Young Asian and Pacific Islander women born in California have increased risk of breast cancer than young white women including Filipinos, might have higher risks than African-Americans, according to a new study.
Overall breast cancer incidence rates published from national cancer surveillance data might mask important pockets of elevated risk, said study co-author Susan Hurley, a research associate at the Cancer Prevention Institute of California.
"Historically, rates that suggest a low breast cancer risk among Asian and Pacific Islander women do not usually focus on young women," Hurley said. "They also do not take into account factors such as birthplace, migration status and ethnic ancestry, all of which may determine risk."
For the study appearing in the latest issue of the journal Ethnicity & Disease
, Hurley and colleagues used data from a previous study, which found a link between breast cancer cases in California birth records from 1988 to 2004.
The authors looked at data from 3,799 women born in California in the 1960s who eventually developed breast cancer and 17,461 women born in California during the same period who did not develop the disease. Study participants ranged in age from 20 to 44 years, with an average age at diagnosis of 36 years. Findings showed that young California-born Asian and Pacific Islander women had about a 62 percent higher risk of breast cancer than young white women.
All ancestral Asian/Pacific Islander subpopulations-including Japanese, Filipina and Chinese women-exhibited elevated breast cancer risks. "What our research can''t tell us is why," Hurley said.
The age a woman bears her first child, how many children she has borne, her breastfeeding practices and even her diet are all relevant to breast cancer risk and all often have cultural origins, Hurley said. "It is generally believed that Asian women living in the United States have higher rates of breast cancer than Asian women living in Asia," said Hurley.
"As immigrant women adopt the lifestyles of their new country, they also seem to adopt their breast cancer risks.
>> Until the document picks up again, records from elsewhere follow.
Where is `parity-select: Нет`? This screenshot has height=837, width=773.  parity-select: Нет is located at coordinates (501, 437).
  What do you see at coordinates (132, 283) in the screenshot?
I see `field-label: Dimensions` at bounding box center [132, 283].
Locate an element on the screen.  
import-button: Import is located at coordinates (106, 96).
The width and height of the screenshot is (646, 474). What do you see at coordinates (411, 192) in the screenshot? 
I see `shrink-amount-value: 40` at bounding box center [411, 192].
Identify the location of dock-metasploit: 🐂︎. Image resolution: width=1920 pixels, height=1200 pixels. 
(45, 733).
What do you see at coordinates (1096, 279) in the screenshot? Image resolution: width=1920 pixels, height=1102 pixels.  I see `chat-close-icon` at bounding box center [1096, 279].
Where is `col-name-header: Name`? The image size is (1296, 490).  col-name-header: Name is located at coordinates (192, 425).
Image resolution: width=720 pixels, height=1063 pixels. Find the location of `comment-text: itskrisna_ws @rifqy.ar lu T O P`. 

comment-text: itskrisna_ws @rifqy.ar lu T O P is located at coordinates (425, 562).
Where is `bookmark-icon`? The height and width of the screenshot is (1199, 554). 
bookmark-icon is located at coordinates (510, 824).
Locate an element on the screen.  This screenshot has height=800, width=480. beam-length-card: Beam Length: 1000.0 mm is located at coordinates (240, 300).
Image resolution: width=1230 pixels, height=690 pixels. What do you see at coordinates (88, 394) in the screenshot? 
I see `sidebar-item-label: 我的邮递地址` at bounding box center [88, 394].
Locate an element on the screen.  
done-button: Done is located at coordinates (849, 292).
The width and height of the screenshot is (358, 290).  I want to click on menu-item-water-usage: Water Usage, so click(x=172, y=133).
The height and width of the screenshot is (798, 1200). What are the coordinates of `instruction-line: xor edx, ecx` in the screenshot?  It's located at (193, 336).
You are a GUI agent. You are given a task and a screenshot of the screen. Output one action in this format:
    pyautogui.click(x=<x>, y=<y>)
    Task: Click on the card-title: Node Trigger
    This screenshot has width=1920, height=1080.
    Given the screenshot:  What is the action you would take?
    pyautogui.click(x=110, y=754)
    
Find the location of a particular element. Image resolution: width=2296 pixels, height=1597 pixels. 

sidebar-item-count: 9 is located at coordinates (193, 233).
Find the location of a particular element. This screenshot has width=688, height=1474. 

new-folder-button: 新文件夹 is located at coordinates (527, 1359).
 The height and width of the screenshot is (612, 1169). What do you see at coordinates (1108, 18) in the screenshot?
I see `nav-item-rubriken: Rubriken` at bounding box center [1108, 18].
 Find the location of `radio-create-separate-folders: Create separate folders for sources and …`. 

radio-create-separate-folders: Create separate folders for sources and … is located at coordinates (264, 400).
So, on some level, it makes sense that Asian/Pacific Islander women born in the U.S. would have breast cancer risks similar to their white U.S.-born counterparts," Hurley said. "The fact that our study suggests that among women born in California, young Asian /Pacific Islander women have risks even higher than white women really is quite startling and difficult to explain."
By 2050, Asian/Pacific Islanders will make up 8 percent of the U.S. population according to projections by the U. S. Census Bureau.
"Evaluating whether elevated risks persist outside of California and in older women should be research priorities," Hurley said. "Replication of our findings among other populations of U.S.- born Asian/Pacific Islander women could have major public health implications for cancer-control efforts among this historically understudied population. Asian/Pacific Islander women concerned about signs or symptoms of breast cancer should not assume they are immune from this disease and should not delay seeing their physician."
Aggregated data-data that groups all women together without regard to their ethnic ancestry- paints the incomplete picture that Asian/Pacific Islander communities have a low breast cancer incidence, said Roxanna Bautista, director of the chronic diseases program at the Asian and Pacific Islander American Health Forum.
"When disaggregated data is shared, you see that the risk of breast cancer may in fact be elevated among certain groups of Asian/Pacific Islander women as shown in this study. These latest study findings reinforce what those of us who work in the field already know, that this is such an important issue," Bautista said. "Let''s determine what else can be done so Asian/Pacific Islander women can be proactive about screening and pay closer attention to their bodies for any changes."